Müslümana Düşen Görev Nedir?
Sevgili kardeşim, biliyor musun Allah Teâlâ’nın katında ne kadar kıymetlisin?
Bak, üstünde gece gündüz renkten renge, şekilden şekile giren, dolunay ile oluşan mavi mehtabı muhteşem, yıldızlardan oluşan avizesi muazzam, gece karanlığımda başka bir alem, gündüz aydınlıkta tam bir nimet ve ibret olan, bazen bulutla süslenen, sisle tüllenen bir gökyüzü var. Titriyor sanki Yüce Yaratıcının azametinden!
İyice bak, içinde kimler var? Kimisi oturan, kimisi ayakta duran veya uçuşan nurdan yaratılmış melekler var. Ne yapıyorlar biliyor musun? O tertemiz günahsız masum ağızlarıyla sana duâ ediyor, kusurlarının bağışlanmasını diliyor, üstünün örtülüp hesaba çekilmemeni ve utandırılmamanı istiyorlar.
Kimden mi? Kullarına karşı zaten çok çok affedici, çok bağışlayıcı, çok çok merhamet edici Rablerinden, Rabbimizden…
Kalk kardeşim, kalk da Rabbine şükret! Hadi meleklere teşekkür et. Gördüğün manzaralar karşısında ürper de bir kere daha ilâhî azameti gör. Gör de “Allahu Ekber” diye haykır. Sen de katıl kainattaki Allah Teâlâ’nın tesbihinde olan kudsîlere…
İMKÂN VE HİZMET
Ömür ve imkan varken, henüz ecel gelmeden, elinden gelen hakka kulluk ve halka nafile hizmetleri millet yararına kullanmak her Müslümana düşen bir görevdir.
Bir gün hepimiz ölecek, Bu kubbede baki kalan hoş bir seda imiş. Öyle diyorlar. Ama unutmamalıyız ki en önemlisi, bunu ihlasla yapmaktır. Yani sadece Allah rızası için... Gök kubbede bir sedası olsun diye değil.
Bu gök kubbeyi sedasıyla tek başına doldurabilecek, ama dünyada adı sanı bilinmez nice ihlaslı insanlar da olabilir. Onlar iş yapmışlar, ama hiç konuşmamışlar, sessiz ve sükut üzere münzevi yaşamışlardır. İşte bu, bambaşka bir güzellik.

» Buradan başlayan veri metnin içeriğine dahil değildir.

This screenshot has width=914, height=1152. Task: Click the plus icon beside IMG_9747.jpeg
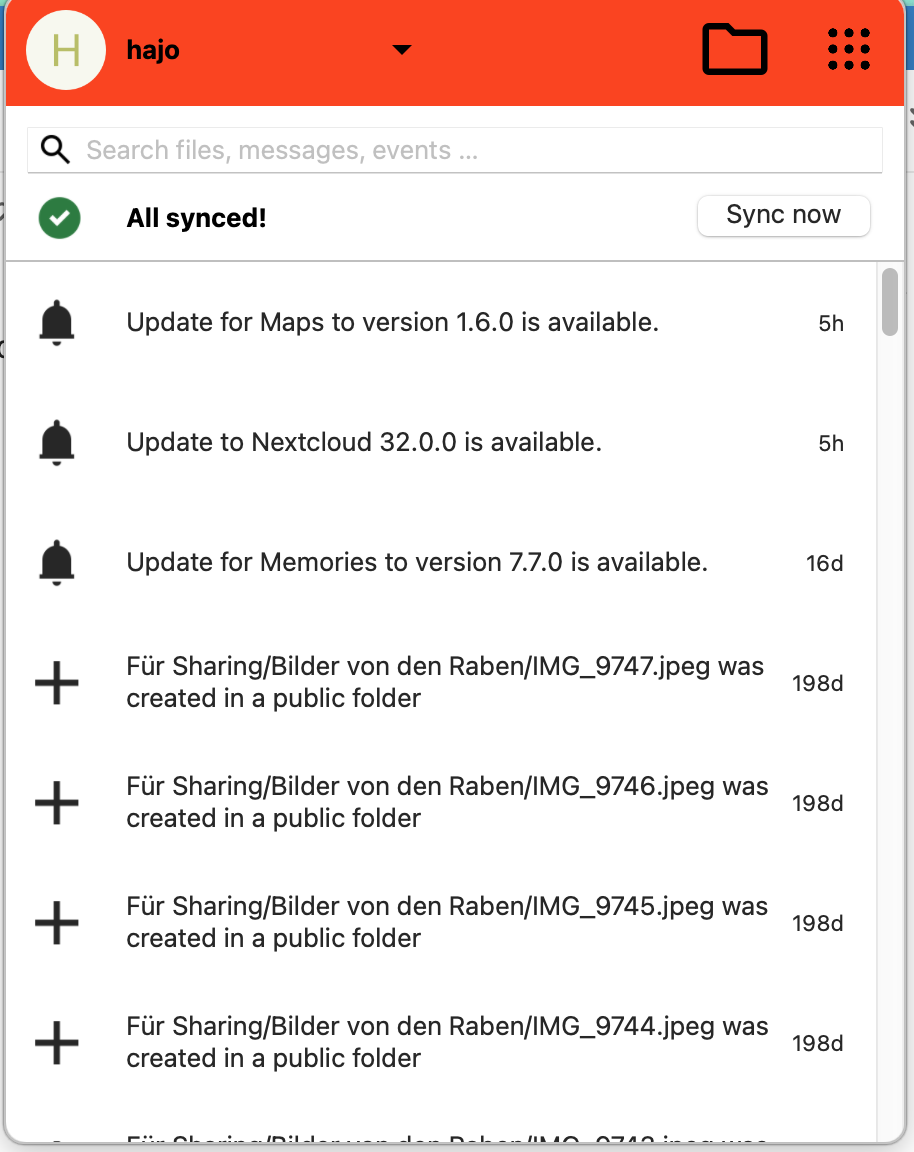click(x=57, y=683)
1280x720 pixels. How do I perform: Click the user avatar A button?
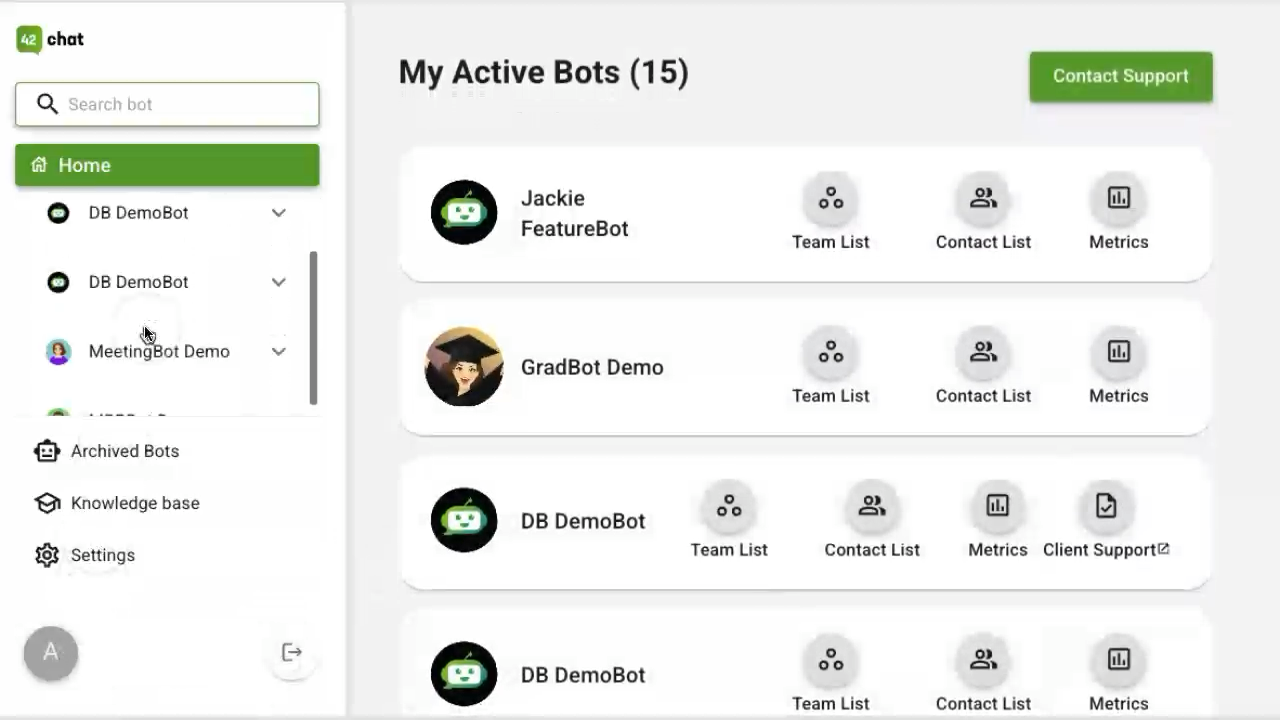point(51,653)
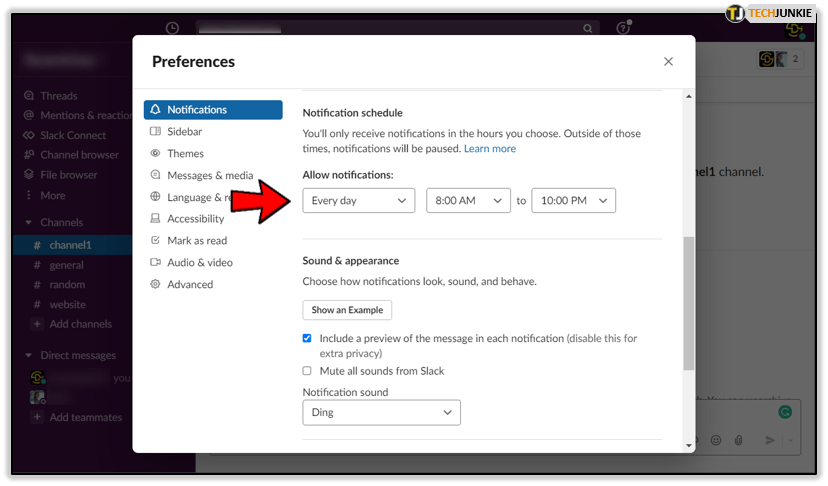Expand the Ding notification sound dropdown
Viewport: 828px width, 486px height.
pos(381,412)
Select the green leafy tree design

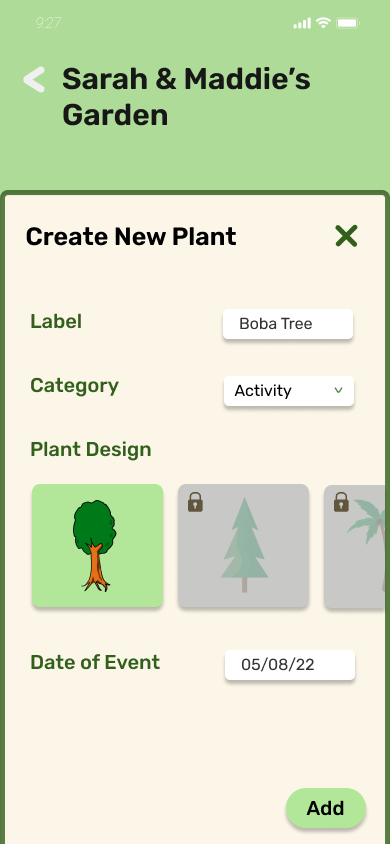coord(97,546)
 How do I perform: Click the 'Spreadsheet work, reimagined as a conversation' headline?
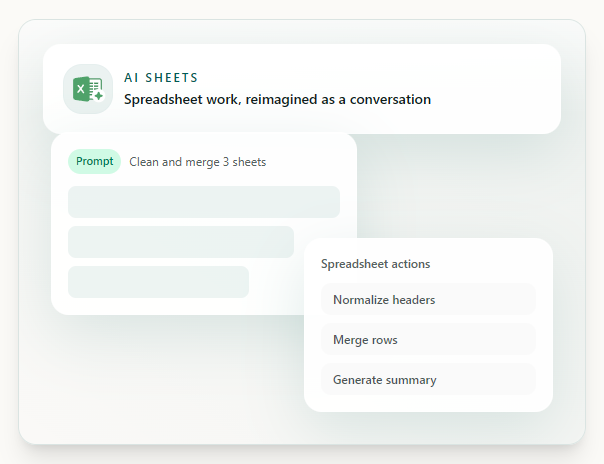pyautogui.click(x=277, y=99)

Elinden gelen her imkanla hakka ve halka hizmet edenlere bizler her zaman duacıyız. Kim olurlarsa olsunlar, Allah Teâlâ ihlasla hizmet eden mü'minleri dünya ve ahirette efendi ve aziz eylesin. Öldükten sonra gök kubbede sedalarını çınlatsın ki biz onları bilelim ve dua edelim.
SİYASAL İSLÂM MI?
Şimdi bir moda söylem var: “Siyasal İslâm’a karşıyız. Siyaset İslâm’a zarar verir.”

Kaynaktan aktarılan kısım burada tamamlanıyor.